§ **页面摘录**
MXNET深度学习框架-24-使用gluon的DenseNet

        ResNet的跨层链接思想影响了后面的模型发展，本章我们介绍DenseNet。下图主要展示了这两个区别（左图:ResNet，右图：DenseNet）：
                        
        ResNet和DenseNet的主要区别是将“加”改为了“融合”。DenseNet的好处是底层特征并没有丢失，而是完完全全被保留了下来：

        根据相关原理，我们来定义一下block：

import mxnet.ndarray as nd
import mxnet.autograd as ag
import mxnet.gluon as gn
import mxnet as mx
import matplotlib.pyplot as plt
from mxnet import init

def conv_block(channels): # 按照ResNet V2的结构定义conv_block
    out=gn.nn.Sequential()
    out.add(gn.nn.BatchNorm(),
            gn.nn.Activation("relu"),
            gn.nn.Conv2D(channels=channels,kernel_size=3,padding=1)
            )
    return out
# 稠密块由多个conv_block组成，每块使用相同的输出通道数。
# 构造dense block(稠密块)
class dense_block(gn.nn.Block):
    def __init__(self,num_layers,channels,**kwargs):
        super(dense_block, self).__init__(**kwargs)
        self.net=gn.nn.Sequential()
        for i in range(num_layers):
            self.net.add(conv_block(channels=channels))
    def forward(self, x):
        for layer in self.net:
            out=layer(x)
            x=nd.concat(x,out,dim=1) # 在通道维上将输入和输出连结,与ResNet不一样的是，它是一个融合，而ResNet是加法
        return x

        测试一下：

# 测试一个实例看看结果是否符合预期
dlk=dense_block(num_conv_block=2,channels=10)
dlk.initialize()
X=nd.random_normal(shape=(1,3,8,8)) # NCHW
print(dlk(X).shape)

结果：

        可以看到，除了通道数变成了23以外，其它的都没变，为什么呢？这是因为我有2个dense block，每个block的输出通道数为10，然后融合起来就是20，最后，别忘了最开始的通道数3，总共就是2×10+3=23。

§ **记录数据**
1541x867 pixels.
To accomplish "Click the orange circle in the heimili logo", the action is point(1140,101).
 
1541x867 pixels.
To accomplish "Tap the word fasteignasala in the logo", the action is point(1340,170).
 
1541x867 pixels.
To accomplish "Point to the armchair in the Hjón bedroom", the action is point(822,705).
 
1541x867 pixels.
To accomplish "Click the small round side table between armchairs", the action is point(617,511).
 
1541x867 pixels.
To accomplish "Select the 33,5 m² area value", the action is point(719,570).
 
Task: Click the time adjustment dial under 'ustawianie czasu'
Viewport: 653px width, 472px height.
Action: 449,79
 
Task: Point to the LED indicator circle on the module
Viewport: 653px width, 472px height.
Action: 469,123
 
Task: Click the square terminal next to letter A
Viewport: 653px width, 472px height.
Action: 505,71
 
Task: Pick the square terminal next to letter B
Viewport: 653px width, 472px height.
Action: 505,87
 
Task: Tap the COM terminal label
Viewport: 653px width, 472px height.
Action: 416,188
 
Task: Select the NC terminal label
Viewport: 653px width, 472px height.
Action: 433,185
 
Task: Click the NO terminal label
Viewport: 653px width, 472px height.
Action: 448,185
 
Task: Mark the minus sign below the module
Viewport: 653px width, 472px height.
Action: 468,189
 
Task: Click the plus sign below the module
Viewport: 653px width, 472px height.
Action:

§ **待完成任务**
a. 根据页面摘录，判断下列三项说法是否与之相符，每项答“是”或“否”，并原样引用摘录中起决定作用的文字：(i) DenseNet与ResNet的主要区别是把“加”改成了“融合”；(ii) 稠密块中的各个conv_block使用不同的输出通道数；(iii) 测试后输出的通道数变成了20。
b. 改写记录中从包含“Task: Select the NC terminal label”的那一行起、到记录结尾为止的部分（首尾两端都算在内）。把其中的“module”换成“board”，其余保持不变，只给出这一部分。

§ **逐项结果**
a.
(i) 是。“ResNet和DenseNet的主要区别是将“加”改为了“融合”。”
(ii) 否。“稠密块由多个conv_block组成，每块使用相同的输出通道数。”
(iii) 否。“可以看到，除了通道数变成了23以外，其它的都没变”

b.
Task: Select the NC terminal label
Viewport: 653px width, 472px height.
Action: 433,185
 
Task: Click the NO terminal label
Viewport: 653px width, 472px height.
Action: 448,185
 
Task: Mark the minus sign below the board
Viewport: 653px width, 472px height.
Action: 468,189
 
Task: Click the plus sign below the board
Viewport: 653px width, 472px height.
Action:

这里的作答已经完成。